Le silence après la baise interdite avec mon voisin
Mon mari est parti tôt ce dimanche, pour son golf hebdo. ‘Je vais étendre la lessive, chéri, et peut-être papoter avec le voisin pour l’étendoir’, je lui ai dit en l’embrassant sur la joue. Il a souri, confiant. Pauvre con. J’ai attendu qu’il tourne au coin de la rue. Cœur qui bat. J’ai retiré mon alliance, l’ai glissée dans ma poche. Peau nue au doigt, comme un serment brisé. Mes culottes bleues dansent encore sur l’étendoir, offertes à Romain. Il est seul maintenant, sa visiteuse partie. J’hésite… non, j’y vais.
Je traverse le jardin, jupe courte qui vole au vent.
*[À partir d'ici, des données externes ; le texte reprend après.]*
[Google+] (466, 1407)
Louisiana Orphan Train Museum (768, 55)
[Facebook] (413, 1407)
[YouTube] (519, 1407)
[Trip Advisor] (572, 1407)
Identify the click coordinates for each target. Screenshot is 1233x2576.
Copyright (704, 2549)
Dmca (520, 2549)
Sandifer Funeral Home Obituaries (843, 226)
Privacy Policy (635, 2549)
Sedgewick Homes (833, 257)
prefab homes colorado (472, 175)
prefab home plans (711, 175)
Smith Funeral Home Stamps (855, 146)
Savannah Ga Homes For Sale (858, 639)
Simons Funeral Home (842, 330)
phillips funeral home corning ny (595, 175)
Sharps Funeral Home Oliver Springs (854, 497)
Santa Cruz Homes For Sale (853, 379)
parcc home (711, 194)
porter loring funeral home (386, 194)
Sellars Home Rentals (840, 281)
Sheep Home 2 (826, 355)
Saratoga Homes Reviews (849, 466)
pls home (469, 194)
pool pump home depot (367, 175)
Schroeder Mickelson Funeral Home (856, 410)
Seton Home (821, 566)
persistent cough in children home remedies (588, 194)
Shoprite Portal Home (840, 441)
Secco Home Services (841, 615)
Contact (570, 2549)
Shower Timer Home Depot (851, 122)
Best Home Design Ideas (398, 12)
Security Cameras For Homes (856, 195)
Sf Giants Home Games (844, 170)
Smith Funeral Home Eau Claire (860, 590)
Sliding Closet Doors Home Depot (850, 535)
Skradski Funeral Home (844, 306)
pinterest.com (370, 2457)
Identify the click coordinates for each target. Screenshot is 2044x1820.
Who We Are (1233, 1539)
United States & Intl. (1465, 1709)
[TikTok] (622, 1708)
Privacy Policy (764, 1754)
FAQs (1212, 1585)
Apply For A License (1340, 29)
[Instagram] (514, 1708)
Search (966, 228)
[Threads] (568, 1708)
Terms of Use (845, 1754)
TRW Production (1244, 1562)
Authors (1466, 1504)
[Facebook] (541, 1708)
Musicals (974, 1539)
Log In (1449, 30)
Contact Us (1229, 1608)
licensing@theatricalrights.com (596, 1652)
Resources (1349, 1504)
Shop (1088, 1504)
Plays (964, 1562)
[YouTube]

Toc-toc à sa porte. Il ouvre, torse nu, short ample. Sourire en coin. ‘Chloé… entre.’ Sa voix grave m’enveloppe. Odeur de son gel douche, musquée, mêlée à sa sueur matinale. Je passe le seuil, porte claque. ‘Ton mari ?’ ‘Parti. Longtemps.’ Mes mains tremblent. Il me plaque contre le mur, bouche sur la mienne. Goût de café et tabac. Langue qui force, invasive. ‘T’es une salope en jupe’, grogne-t-il. Je gémis, ‘Baise-moi, Romain. Fort.’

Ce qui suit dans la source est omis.